-------- DATA PROVIDED

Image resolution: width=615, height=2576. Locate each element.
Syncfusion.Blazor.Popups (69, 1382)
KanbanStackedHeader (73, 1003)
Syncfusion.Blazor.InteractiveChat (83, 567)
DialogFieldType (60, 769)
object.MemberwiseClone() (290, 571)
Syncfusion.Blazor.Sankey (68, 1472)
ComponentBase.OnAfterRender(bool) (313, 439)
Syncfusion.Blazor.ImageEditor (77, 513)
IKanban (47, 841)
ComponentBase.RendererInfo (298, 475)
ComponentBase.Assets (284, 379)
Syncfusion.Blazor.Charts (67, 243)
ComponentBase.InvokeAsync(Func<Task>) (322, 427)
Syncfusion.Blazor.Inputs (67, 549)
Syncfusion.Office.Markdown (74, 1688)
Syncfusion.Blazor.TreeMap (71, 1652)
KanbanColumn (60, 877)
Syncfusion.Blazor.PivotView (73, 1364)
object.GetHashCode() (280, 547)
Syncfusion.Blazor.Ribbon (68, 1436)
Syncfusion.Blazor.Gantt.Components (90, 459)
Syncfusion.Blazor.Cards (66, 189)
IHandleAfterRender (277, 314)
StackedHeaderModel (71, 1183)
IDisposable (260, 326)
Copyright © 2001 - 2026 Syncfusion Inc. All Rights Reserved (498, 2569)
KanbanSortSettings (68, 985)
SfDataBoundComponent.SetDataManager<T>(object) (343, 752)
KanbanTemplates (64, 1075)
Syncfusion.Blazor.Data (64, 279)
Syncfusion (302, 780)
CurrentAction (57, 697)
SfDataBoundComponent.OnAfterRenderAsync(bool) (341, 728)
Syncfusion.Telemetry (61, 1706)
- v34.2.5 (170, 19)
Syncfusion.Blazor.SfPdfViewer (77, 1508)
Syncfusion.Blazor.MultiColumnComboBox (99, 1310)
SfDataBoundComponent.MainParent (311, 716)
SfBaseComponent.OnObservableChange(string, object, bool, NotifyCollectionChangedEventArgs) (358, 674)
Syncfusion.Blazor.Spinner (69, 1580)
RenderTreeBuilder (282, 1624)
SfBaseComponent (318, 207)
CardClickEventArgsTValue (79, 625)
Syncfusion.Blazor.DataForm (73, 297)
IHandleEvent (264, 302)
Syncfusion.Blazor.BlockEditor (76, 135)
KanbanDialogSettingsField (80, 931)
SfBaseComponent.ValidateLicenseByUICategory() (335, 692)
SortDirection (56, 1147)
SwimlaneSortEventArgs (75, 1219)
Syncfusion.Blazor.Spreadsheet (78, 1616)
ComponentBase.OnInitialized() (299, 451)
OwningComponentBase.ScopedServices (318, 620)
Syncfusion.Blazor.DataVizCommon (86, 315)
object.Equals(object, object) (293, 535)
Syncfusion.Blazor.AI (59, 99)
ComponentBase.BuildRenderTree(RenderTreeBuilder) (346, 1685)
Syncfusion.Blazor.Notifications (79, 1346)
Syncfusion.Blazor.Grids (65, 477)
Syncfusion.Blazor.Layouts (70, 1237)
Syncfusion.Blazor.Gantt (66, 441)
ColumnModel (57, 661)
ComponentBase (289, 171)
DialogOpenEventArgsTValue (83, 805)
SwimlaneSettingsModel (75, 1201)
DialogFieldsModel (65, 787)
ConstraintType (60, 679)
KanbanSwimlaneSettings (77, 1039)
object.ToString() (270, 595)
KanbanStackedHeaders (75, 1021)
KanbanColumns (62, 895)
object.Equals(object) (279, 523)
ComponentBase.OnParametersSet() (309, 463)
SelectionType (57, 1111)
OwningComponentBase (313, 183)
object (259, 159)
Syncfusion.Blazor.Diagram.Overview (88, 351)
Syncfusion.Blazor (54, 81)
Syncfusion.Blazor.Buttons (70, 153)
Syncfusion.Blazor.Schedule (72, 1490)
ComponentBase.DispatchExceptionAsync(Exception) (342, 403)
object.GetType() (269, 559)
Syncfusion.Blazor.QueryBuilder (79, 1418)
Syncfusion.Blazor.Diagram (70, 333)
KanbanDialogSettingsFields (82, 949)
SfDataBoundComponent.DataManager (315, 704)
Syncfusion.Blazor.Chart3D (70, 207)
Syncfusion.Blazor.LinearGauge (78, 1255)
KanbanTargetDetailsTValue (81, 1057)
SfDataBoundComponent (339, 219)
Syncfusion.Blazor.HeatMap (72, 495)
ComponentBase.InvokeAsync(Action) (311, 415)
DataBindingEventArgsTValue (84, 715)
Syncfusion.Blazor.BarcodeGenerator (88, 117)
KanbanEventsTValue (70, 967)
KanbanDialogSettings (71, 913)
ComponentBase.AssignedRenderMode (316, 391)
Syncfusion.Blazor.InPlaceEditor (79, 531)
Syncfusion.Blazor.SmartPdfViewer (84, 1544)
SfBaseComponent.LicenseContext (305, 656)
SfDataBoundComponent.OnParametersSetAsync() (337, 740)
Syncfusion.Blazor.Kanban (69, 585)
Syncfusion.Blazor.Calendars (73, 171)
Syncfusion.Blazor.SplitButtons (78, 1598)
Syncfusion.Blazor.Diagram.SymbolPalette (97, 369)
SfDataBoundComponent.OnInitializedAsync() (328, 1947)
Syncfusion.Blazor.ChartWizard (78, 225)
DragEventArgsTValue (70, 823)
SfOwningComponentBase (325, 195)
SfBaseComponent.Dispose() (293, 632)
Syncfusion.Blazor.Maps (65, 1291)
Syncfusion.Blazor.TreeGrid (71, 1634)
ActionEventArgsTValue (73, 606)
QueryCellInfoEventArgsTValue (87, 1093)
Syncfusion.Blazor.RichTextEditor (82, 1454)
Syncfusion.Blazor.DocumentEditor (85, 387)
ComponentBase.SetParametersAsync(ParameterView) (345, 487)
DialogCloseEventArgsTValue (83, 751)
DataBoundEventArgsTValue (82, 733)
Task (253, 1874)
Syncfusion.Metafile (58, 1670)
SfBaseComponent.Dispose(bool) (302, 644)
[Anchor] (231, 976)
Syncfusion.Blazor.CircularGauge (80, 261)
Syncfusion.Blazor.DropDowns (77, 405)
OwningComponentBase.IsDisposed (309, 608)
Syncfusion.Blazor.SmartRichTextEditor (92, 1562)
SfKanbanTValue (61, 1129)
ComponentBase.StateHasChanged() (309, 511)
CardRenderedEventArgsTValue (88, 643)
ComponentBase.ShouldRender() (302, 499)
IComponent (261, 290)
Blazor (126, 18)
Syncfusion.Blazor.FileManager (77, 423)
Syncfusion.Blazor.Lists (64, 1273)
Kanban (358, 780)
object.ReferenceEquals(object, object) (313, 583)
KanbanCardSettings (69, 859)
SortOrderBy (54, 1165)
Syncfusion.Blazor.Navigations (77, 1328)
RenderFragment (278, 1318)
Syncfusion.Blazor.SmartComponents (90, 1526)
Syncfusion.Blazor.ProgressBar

----------------
-------- DATA PROVIDED

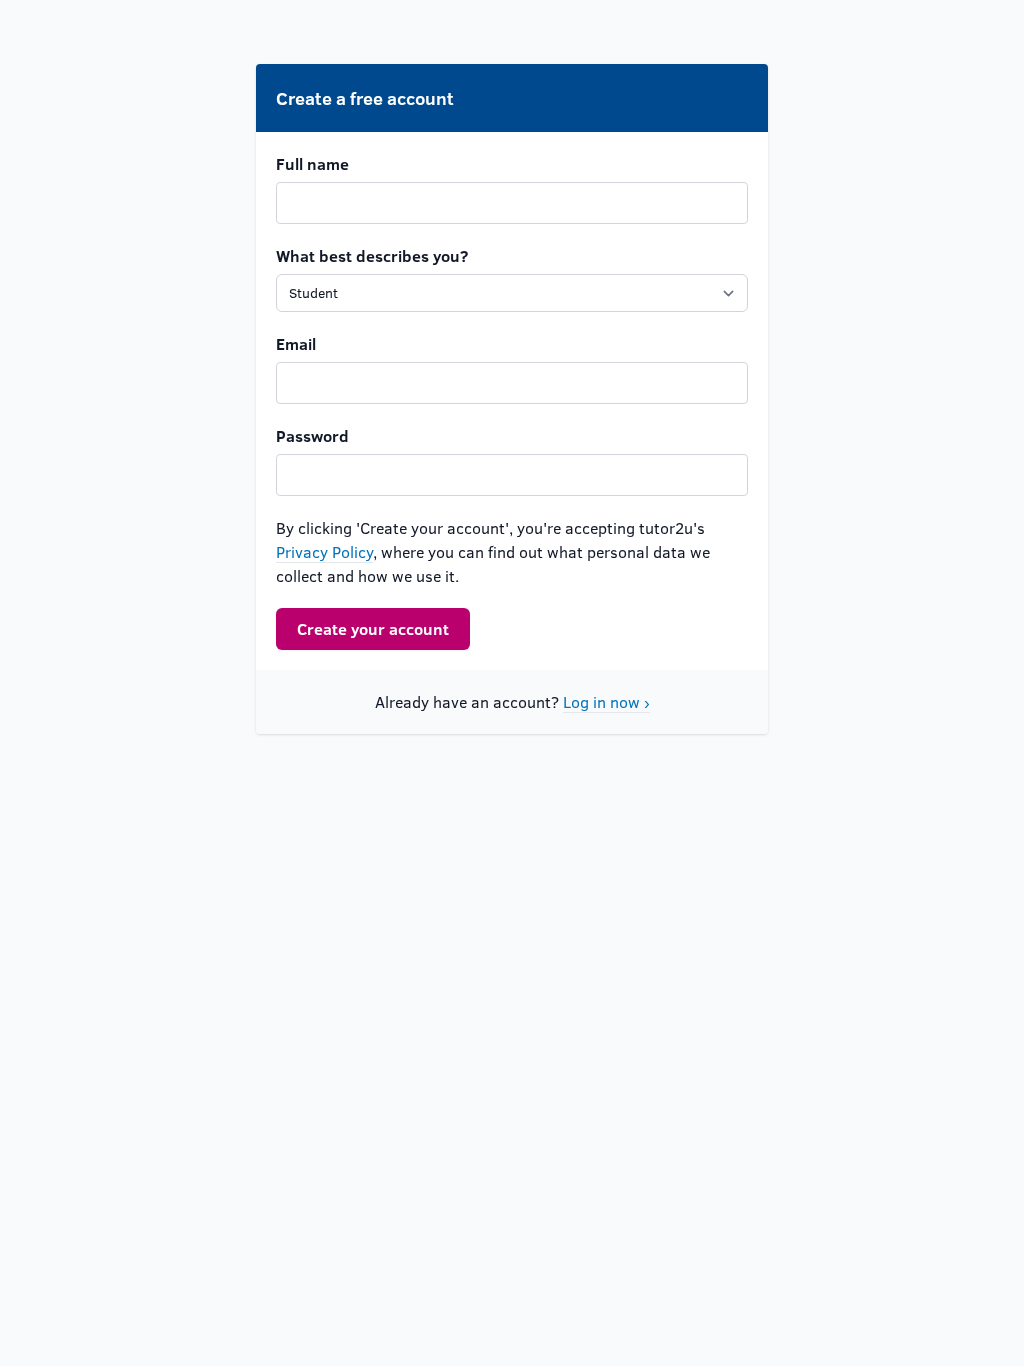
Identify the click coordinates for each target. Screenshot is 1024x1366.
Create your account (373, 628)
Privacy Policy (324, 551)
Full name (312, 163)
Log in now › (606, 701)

----------------
-------- DATA PROVIDED

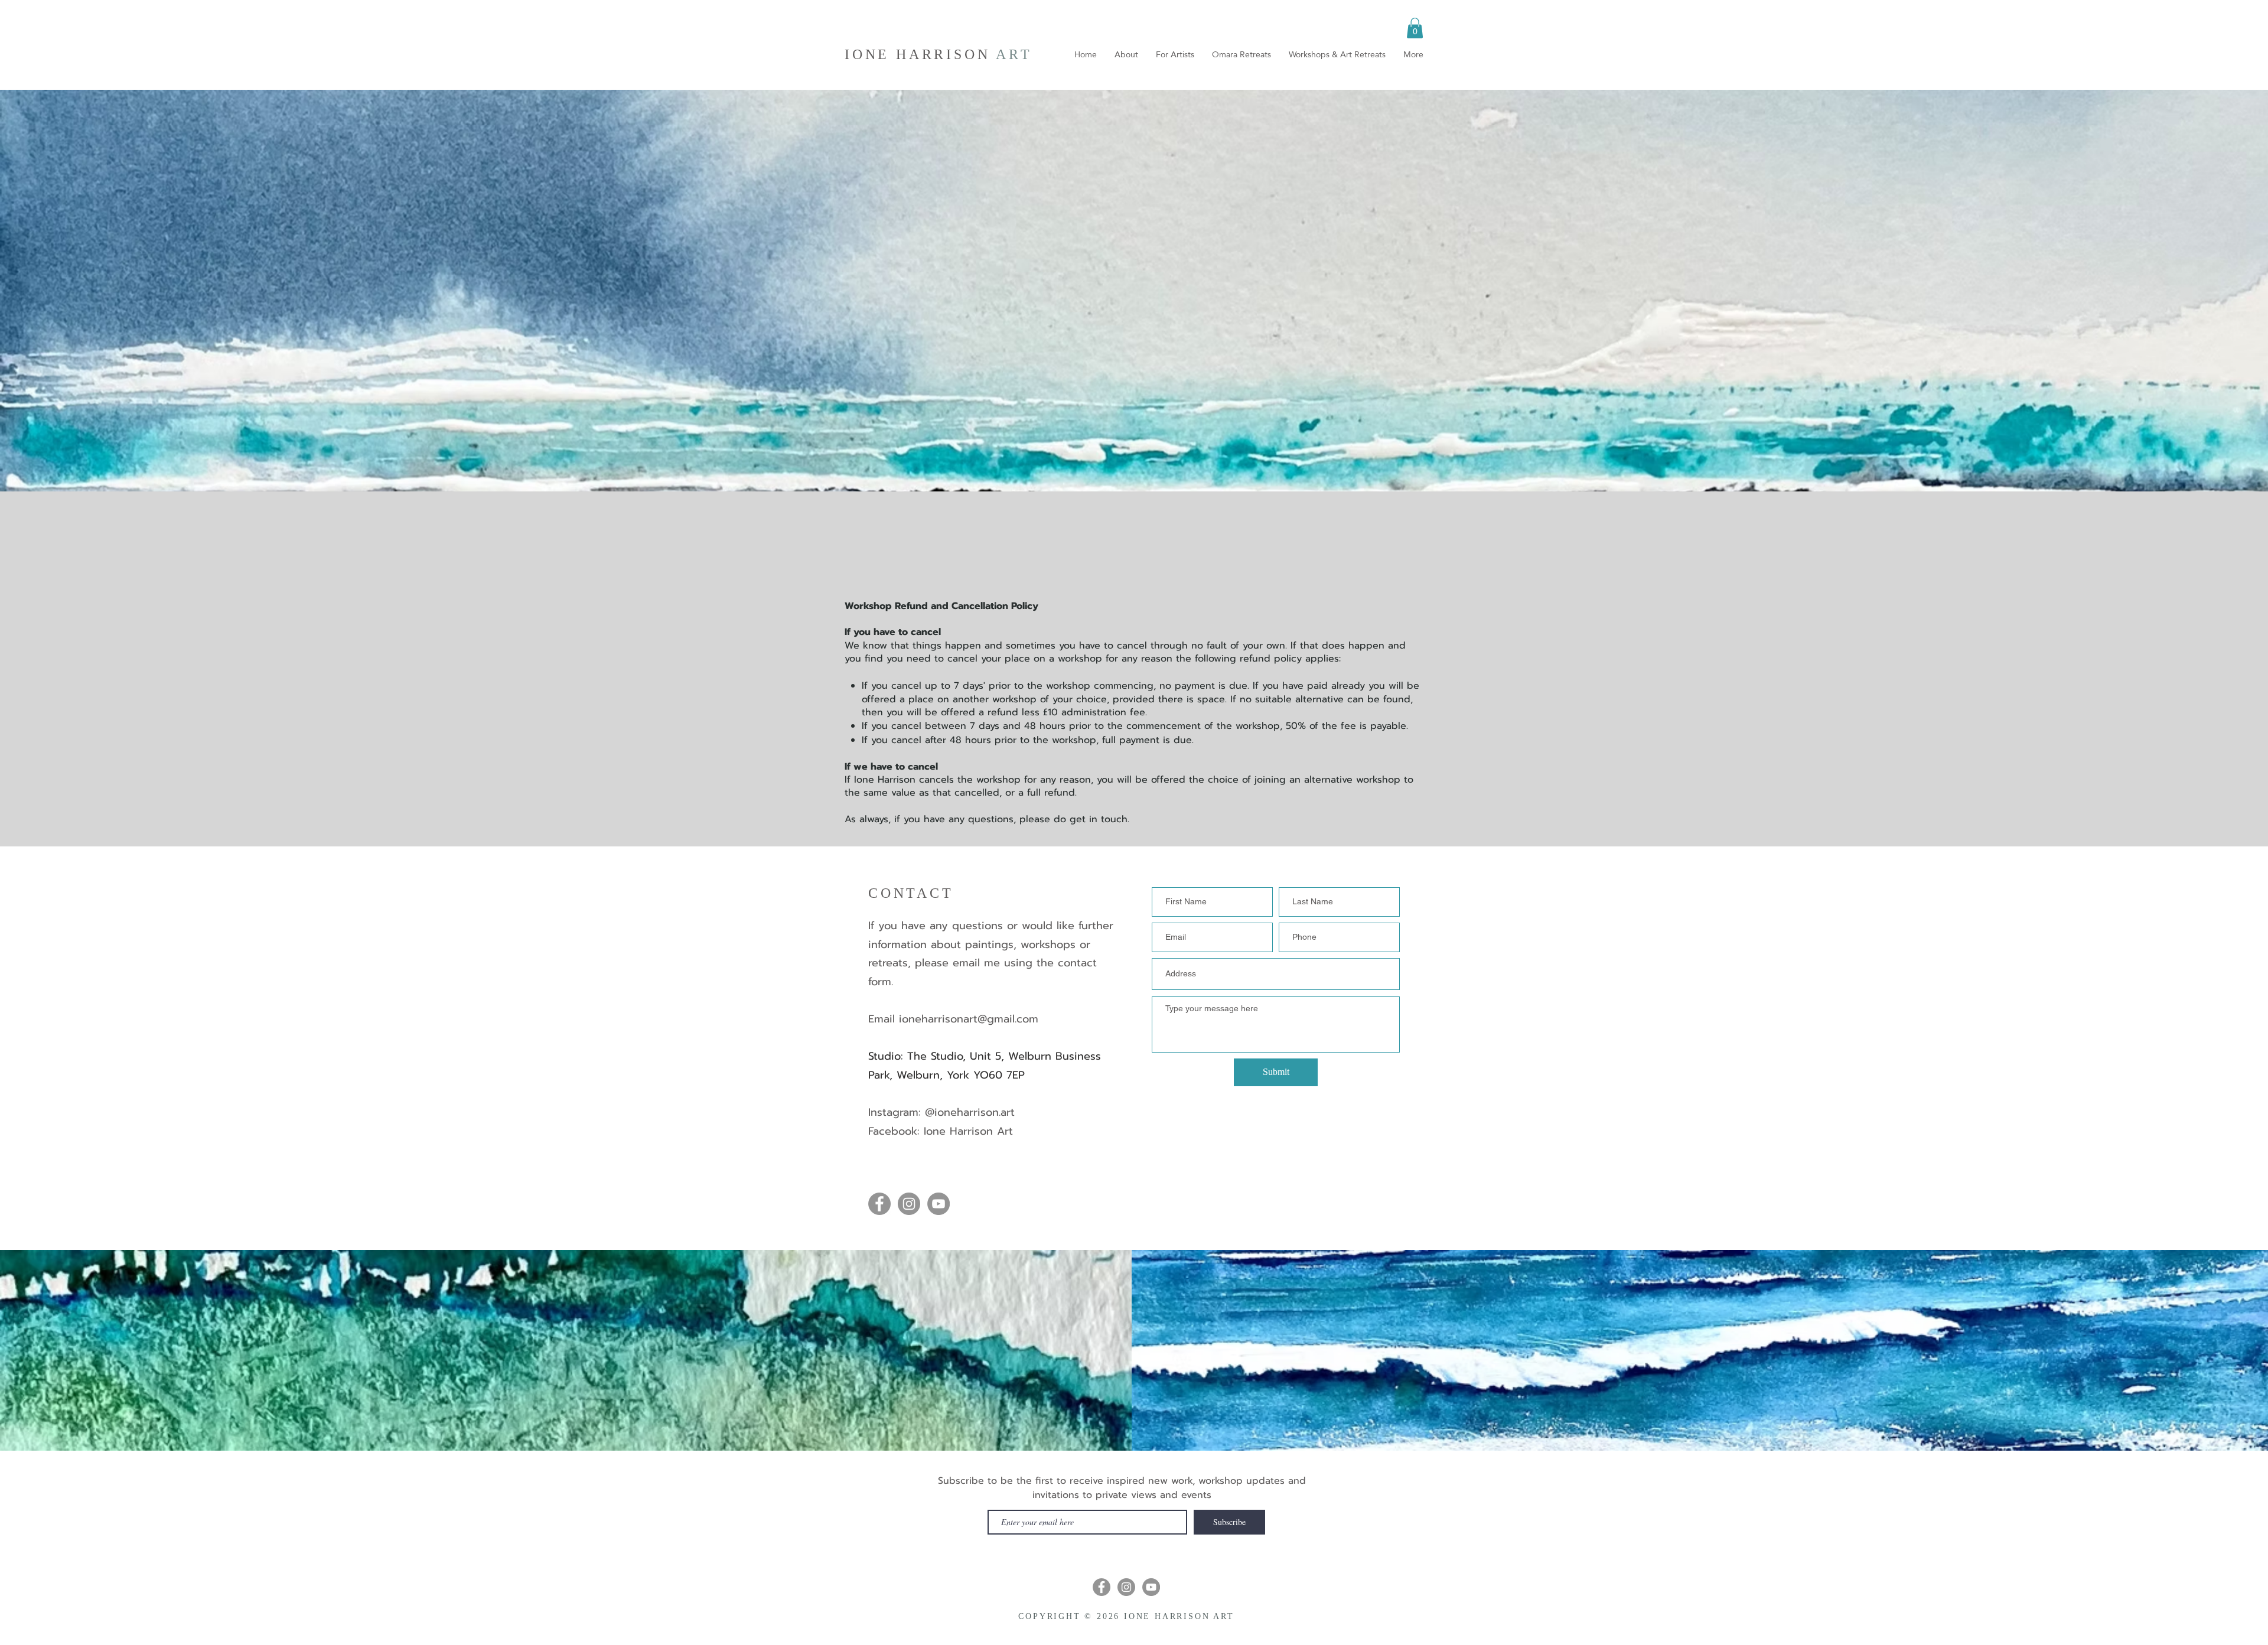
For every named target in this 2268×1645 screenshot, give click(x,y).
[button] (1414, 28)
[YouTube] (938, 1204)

----------------

## WORK ITEM
In the material above, find the line containing "Image resolution: width=615, height=2576." and the line containing "Syncfusion.Blazor.Sankey (68, 1472)", then write out exactly those two lines and every line between them, and nothing more.

## RESPONSE BELOW
Image resolution: width=615, height=2576. Locate each element.
Syncfusion.Blazor.Popups (69, 1382)
KanbanStackedHeader (73, 1003)
Syncfusion.Blazor.InteractiveChat (83, 567)
DialogFieldType (60, 769)
object.MemberwiseClone() (290, 571)
Syncfusion.Blazor.Sankey (68, 1472)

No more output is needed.